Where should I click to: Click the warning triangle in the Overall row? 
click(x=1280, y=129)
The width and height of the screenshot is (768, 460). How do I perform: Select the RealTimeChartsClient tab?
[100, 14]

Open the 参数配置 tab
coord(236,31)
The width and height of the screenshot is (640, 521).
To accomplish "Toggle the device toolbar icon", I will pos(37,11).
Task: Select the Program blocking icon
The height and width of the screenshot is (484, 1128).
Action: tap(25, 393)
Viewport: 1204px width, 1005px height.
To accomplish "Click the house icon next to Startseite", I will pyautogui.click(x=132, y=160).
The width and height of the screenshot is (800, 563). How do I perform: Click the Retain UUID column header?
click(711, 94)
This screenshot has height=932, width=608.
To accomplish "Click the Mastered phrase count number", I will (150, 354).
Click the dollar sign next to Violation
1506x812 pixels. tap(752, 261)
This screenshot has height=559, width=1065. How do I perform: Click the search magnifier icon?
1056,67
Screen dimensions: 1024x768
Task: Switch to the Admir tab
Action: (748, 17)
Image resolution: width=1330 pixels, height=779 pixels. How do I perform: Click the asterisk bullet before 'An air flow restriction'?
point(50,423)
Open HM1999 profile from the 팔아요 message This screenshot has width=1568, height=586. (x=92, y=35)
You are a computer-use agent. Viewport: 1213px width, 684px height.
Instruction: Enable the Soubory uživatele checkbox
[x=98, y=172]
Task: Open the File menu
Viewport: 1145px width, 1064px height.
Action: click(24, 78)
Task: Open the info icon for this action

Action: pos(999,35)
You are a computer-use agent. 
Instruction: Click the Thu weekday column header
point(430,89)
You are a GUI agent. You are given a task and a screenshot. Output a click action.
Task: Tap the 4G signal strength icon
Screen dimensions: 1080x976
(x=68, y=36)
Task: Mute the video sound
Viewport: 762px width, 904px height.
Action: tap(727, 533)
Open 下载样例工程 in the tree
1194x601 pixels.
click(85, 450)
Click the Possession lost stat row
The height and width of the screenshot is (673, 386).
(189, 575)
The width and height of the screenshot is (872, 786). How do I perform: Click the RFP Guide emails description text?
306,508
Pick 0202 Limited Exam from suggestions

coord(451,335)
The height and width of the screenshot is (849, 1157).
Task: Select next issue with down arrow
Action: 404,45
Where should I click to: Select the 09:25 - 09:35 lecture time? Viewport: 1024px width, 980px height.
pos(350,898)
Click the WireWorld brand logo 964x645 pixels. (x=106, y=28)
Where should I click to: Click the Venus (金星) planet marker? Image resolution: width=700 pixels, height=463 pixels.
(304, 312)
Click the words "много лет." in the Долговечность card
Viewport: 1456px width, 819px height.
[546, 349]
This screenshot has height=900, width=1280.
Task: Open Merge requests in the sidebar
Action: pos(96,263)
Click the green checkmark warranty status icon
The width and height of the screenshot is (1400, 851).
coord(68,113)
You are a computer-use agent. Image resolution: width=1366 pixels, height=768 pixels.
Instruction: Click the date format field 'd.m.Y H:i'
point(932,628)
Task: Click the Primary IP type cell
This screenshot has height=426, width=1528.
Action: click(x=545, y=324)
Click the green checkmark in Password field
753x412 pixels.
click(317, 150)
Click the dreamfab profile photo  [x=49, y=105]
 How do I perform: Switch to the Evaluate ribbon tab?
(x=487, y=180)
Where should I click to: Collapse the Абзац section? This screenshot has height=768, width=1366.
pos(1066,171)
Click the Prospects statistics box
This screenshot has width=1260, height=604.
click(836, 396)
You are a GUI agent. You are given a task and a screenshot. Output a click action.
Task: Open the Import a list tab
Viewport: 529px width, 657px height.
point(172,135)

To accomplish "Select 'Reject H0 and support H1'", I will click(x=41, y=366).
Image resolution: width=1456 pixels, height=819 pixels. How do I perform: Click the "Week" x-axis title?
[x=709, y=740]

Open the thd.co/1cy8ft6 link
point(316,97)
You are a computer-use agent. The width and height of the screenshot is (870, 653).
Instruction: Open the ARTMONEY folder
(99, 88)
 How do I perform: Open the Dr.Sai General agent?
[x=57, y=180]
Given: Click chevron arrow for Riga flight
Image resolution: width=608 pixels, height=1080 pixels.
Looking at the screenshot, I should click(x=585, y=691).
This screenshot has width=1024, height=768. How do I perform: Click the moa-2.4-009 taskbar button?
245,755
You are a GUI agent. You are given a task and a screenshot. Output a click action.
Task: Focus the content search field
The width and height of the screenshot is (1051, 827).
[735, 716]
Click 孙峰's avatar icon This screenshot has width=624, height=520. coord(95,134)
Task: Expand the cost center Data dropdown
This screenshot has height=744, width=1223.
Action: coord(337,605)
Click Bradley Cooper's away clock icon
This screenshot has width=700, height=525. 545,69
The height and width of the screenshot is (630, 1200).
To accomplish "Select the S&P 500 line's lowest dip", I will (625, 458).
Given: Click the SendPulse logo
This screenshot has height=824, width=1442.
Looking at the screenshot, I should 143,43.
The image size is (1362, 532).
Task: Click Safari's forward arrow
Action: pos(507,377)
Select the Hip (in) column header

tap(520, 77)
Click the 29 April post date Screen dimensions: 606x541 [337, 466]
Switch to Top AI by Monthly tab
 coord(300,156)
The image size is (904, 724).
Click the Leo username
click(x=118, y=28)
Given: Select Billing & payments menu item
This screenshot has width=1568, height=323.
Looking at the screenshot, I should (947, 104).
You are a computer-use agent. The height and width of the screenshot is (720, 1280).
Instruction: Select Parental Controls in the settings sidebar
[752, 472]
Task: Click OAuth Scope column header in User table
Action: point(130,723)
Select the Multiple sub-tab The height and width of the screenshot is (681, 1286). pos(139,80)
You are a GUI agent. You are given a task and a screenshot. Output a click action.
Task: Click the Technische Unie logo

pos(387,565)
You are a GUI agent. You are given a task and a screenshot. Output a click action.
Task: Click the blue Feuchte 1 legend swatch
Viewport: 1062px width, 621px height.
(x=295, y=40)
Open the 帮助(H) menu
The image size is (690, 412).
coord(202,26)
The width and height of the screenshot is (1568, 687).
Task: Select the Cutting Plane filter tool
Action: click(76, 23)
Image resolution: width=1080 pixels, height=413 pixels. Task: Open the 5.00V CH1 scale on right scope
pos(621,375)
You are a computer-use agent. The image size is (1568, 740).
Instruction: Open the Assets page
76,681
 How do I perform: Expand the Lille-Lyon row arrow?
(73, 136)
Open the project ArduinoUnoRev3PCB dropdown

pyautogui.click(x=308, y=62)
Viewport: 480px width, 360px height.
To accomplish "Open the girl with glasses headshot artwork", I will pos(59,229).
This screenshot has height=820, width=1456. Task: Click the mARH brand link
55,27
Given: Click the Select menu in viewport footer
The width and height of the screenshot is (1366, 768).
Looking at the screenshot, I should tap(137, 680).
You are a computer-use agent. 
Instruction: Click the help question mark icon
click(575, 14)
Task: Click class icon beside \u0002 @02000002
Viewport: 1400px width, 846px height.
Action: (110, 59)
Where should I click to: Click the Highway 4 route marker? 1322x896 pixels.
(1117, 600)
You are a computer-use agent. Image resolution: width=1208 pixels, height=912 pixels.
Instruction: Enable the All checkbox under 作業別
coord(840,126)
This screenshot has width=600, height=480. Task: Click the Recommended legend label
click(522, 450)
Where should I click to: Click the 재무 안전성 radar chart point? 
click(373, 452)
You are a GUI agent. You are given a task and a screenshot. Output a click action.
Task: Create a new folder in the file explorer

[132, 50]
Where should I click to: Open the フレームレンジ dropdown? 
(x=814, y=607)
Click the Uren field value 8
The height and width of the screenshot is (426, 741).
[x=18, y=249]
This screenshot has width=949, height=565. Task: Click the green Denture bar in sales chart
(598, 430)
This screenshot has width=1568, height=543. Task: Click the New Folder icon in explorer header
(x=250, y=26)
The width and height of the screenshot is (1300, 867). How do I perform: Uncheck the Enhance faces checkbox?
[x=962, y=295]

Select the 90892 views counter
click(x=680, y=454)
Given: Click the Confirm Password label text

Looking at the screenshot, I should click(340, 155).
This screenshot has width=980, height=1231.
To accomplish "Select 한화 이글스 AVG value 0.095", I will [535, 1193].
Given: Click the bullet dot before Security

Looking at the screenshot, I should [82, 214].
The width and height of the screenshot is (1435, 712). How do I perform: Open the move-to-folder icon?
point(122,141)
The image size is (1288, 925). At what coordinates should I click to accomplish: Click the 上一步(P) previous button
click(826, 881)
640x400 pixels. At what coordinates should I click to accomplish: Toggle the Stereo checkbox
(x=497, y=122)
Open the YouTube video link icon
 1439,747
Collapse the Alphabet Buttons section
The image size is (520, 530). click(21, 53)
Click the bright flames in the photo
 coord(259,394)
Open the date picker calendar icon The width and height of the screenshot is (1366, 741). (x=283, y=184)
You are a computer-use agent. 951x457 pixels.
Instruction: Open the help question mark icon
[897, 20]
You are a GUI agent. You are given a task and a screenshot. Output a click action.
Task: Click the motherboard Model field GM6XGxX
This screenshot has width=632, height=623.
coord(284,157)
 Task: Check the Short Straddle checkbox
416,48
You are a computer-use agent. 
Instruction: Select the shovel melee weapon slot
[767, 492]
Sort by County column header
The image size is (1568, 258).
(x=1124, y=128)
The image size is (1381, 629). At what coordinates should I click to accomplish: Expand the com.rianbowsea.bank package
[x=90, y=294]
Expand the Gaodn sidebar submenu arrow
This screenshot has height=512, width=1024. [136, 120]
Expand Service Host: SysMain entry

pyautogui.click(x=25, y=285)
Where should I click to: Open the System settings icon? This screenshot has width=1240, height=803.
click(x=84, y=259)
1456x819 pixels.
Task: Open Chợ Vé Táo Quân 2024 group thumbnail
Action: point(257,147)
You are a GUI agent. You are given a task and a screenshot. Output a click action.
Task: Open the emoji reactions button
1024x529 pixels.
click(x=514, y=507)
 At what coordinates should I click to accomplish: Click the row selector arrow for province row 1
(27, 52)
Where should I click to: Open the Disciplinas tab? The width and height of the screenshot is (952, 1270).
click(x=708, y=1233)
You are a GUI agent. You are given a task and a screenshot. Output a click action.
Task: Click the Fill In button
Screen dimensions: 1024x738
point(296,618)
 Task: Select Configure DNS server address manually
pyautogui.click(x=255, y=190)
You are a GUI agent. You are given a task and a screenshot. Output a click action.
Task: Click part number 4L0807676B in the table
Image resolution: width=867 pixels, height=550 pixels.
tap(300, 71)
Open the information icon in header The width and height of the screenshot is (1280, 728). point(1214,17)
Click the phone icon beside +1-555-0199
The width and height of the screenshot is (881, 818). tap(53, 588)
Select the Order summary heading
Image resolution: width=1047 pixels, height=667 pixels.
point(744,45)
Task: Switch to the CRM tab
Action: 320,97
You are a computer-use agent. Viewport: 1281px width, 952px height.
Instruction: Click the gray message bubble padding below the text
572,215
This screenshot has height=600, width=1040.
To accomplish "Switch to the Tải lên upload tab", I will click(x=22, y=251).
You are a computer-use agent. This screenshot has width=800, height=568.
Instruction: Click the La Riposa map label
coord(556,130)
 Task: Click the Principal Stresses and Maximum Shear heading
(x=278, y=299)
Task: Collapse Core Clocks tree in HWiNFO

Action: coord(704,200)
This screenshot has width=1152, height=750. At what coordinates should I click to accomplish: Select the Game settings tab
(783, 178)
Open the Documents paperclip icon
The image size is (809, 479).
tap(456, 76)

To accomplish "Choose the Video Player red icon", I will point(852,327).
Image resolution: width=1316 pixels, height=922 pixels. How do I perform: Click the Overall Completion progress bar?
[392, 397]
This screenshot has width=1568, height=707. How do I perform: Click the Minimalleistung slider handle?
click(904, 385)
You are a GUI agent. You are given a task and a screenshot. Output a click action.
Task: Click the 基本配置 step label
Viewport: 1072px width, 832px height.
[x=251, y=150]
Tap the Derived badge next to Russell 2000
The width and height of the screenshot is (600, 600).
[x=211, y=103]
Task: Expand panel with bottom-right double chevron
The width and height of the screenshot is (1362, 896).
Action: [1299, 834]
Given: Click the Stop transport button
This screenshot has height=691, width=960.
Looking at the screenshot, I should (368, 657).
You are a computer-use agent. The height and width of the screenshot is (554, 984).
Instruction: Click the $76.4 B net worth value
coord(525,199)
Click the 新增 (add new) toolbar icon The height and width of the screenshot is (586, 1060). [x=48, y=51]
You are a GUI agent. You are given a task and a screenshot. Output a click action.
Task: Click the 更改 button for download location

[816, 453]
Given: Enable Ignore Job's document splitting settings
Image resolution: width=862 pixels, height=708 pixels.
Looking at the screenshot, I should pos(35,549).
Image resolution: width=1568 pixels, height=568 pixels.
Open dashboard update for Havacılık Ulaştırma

+--

REQUIREMENT:
Go through the lines above and copy any that contain "will".

RESULT:
To accomplish "Toggle the device toolbar icon", I will pos(37,11).
To accomplish "Click the house icon next to Startseite", I will pyautogui.click(x=132, y=160).
To accomplish "Click the Mastered phrase count number", I will (150, 354).
To accomplish "Select 'Reject H0 and support H1'", I will click(x=41, y=366).
To accomplish "Select the S&P 500 line's lowest dip", I will (625, 458).
To accomplish "Open the girl with glasses headshot artwork", I will pos(59,229).
To accomplish "Select 한화 이글스 AVG value 0.095", I will [535, 1193].
To accomplish "Switch to the Tải lên upload tab", I will click(x=22, y=251).
To accomplish "Choose the Video Player red icon", I will point(852,327).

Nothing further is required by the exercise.